Klop! Klop! Klop! Klop! Klop! Klop! Klop! KLOP!
To my ears it sounded like horseshoes echoing off the cobblestone street but when I turned around to look, what greeted me came as a complete surprise – the hollow sounds were coming from small groups of children walking down the wide lane. The soles of their shoes were made of thick wood. Dressed head-to-toe in black, the girls also had colorful headscarves tied neatly at the nape and wore bright shawls draped over their shoulders. The boys, by comparison, had their faces obscured by grotesque masks.
Bagolino (province of Brescia) is one of those towns that you might never notice if it weren’t for their famous cheese, the bagoss. Tucked away in the Caffaro Valley in what seems like a remote corner of Italy, a stroll through town reveals a place that doesn’t look like it’s been influenced by the modern world. The language – incomprehensible bresciano dialect – left not only myself, but also my husband at a loss.

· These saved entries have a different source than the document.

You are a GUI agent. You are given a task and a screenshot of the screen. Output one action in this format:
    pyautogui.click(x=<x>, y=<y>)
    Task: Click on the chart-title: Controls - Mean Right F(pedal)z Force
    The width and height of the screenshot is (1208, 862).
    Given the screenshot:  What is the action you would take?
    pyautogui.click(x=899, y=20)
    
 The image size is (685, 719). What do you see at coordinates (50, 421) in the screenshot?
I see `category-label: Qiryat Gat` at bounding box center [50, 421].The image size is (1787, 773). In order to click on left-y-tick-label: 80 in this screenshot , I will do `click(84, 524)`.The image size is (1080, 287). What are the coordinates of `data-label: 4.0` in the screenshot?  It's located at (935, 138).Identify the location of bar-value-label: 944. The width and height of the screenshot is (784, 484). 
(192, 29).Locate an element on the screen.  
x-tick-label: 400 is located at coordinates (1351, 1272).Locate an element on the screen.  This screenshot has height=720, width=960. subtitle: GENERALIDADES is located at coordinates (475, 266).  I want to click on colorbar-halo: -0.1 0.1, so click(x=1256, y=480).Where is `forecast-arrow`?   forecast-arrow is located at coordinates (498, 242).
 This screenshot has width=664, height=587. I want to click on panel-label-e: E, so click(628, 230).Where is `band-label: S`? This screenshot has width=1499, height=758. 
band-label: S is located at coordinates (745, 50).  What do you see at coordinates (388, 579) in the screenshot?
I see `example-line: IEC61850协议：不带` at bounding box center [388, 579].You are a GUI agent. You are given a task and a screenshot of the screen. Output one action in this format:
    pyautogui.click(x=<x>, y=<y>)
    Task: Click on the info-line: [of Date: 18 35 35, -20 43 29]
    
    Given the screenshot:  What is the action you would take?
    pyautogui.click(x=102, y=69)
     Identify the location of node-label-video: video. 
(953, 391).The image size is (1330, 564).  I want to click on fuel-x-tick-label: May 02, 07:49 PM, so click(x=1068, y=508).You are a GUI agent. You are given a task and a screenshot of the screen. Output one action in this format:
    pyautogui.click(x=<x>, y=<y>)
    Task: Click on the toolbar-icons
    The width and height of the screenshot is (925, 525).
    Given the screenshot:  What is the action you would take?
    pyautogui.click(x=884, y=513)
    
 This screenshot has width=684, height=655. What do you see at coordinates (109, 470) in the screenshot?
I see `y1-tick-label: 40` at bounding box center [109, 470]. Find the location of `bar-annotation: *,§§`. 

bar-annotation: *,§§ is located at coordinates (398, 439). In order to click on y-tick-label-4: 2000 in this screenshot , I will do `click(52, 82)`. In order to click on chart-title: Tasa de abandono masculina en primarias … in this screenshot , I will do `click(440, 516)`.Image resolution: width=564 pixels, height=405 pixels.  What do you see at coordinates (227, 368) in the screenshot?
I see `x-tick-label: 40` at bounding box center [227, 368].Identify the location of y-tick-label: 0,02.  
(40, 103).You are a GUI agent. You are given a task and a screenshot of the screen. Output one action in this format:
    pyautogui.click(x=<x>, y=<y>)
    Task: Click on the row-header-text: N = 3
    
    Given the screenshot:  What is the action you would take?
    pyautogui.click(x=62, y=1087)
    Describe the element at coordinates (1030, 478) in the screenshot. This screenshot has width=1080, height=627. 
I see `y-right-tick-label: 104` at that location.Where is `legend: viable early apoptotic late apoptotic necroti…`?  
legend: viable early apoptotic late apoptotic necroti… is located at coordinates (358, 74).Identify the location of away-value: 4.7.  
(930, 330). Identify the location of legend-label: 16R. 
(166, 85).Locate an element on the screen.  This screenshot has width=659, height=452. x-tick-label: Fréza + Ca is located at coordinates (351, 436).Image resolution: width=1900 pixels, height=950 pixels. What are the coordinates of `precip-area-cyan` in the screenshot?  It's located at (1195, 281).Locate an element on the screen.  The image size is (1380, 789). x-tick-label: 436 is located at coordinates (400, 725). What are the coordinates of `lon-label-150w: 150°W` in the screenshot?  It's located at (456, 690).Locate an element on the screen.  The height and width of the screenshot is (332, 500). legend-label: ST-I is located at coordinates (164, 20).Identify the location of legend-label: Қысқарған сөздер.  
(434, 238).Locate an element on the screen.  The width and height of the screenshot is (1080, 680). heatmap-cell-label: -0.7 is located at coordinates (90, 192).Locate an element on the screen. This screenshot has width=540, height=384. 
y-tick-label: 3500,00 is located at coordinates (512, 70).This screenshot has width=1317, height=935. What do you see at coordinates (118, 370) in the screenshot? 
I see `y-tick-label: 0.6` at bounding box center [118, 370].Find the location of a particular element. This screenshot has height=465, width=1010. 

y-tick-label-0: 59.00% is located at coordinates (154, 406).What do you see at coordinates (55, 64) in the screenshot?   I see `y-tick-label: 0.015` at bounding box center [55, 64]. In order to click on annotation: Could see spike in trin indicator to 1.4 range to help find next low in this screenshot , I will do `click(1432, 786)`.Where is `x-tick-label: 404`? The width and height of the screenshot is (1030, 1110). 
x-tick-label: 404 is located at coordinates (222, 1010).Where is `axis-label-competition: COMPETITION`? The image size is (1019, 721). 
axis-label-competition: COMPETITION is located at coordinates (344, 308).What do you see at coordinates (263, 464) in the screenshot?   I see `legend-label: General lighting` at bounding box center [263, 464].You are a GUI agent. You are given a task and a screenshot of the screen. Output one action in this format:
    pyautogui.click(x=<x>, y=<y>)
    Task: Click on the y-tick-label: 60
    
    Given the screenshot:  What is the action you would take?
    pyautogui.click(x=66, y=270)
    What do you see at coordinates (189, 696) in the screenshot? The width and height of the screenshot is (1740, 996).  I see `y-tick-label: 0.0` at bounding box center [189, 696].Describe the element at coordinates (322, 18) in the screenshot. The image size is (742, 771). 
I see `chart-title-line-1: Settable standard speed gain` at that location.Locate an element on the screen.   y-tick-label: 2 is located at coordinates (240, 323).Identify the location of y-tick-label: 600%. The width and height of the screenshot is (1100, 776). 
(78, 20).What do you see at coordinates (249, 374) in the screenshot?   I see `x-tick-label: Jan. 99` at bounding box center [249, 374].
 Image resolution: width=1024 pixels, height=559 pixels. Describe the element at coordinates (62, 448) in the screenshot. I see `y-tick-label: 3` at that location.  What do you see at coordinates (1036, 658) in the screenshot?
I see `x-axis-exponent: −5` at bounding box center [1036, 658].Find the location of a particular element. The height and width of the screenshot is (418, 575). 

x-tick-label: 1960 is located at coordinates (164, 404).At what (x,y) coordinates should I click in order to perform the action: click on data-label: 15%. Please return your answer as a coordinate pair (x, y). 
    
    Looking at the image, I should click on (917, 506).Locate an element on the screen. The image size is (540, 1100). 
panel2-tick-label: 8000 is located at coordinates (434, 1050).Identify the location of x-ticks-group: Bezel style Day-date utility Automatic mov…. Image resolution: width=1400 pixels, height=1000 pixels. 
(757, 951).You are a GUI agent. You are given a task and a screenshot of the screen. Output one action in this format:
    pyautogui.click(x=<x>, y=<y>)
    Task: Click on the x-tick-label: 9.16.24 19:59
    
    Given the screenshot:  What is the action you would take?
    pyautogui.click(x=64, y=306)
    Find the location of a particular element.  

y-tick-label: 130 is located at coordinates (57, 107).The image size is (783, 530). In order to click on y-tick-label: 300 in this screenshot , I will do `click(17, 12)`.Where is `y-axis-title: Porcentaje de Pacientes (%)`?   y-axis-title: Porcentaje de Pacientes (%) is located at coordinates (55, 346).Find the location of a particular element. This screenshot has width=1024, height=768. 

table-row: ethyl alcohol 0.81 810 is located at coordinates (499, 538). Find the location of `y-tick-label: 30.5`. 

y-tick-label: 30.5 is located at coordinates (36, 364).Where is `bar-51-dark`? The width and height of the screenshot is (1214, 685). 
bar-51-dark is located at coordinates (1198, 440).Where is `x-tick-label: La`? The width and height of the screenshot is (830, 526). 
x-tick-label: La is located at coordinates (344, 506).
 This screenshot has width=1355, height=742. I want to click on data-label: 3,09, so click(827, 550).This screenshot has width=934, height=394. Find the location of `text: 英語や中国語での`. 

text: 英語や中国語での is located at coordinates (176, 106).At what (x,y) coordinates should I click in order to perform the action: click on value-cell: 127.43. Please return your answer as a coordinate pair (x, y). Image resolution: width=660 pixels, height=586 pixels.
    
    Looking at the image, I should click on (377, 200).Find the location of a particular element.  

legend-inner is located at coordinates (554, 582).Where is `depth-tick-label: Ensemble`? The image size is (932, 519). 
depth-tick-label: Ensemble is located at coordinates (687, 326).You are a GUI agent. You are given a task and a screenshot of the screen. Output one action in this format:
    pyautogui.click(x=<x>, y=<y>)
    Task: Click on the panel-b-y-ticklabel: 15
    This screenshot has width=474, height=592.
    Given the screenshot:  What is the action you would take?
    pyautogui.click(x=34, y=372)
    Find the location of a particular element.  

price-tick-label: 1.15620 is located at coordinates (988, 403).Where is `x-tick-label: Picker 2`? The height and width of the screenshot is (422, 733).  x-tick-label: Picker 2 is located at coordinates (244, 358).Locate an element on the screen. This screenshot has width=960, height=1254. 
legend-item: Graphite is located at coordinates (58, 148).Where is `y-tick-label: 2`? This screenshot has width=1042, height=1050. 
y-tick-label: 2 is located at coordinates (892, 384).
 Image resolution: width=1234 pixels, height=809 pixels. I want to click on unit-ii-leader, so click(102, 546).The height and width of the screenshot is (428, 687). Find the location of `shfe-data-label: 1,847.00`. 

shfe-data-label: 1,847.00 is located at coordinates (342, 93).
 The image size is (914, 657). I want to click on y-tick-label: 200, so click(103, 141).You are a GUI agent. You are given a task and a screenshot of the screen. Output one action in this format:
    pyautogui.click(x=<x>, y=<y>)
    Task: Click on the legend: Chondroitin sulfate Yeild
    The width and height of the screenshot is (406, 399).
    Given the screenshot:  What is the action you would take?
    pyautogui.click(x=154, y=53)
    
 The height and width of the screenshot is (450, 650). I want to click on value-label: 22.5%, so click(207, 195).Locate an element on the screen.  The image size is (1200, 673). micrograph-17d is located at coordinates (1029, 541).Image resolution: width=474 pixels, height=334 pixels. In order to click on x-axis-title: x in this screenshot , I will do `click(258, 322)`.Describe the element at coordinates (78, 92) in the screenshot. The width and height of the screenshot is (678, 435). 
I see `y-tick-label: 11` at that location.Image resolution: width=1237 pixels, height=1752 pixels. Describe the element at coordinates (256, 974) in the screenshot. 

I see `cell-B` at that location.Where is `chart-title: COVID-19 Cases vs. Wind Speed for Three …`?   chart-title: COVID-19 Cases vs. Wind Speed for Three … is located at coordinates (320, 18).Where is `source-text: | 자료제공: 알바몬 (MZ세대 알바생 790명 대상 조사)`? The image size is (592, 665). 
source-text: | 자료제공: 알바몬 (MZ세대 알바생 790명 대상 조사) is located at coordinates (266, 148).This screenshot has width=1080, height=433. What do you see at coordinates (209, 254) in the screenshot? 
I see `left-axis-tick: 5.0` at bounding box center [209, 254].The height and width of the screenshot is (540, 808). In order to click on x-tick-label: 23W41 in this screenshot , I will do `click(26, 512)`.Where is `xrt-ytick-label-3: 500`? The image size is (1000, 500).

What first interested me in Bagolino’s carnevale were the violin players. This music in this video is exactly what streamed forth via recorded music from just about every tavern and trattoria that we walked by. The violinists and musicians themselves eventually arrived to perform the tunes to the dancers that stopped at intervals along mainstreet.
About Bagolino’s carnevale: The celebration runs on the last Sunday, Monday and Tuesday before Lent. Sunday is usually for the younger dancers, while Monday and Tuesday is reserved for the adults. Even though we were only able to attend on Sunday, the childrens’ costumes closely mirror the elaborate dress of their elders, with the exception of the black and white masks. Various characters make up and add to the festive spirit, in particular the Mascher, who go about playing tricks on visiting spectators.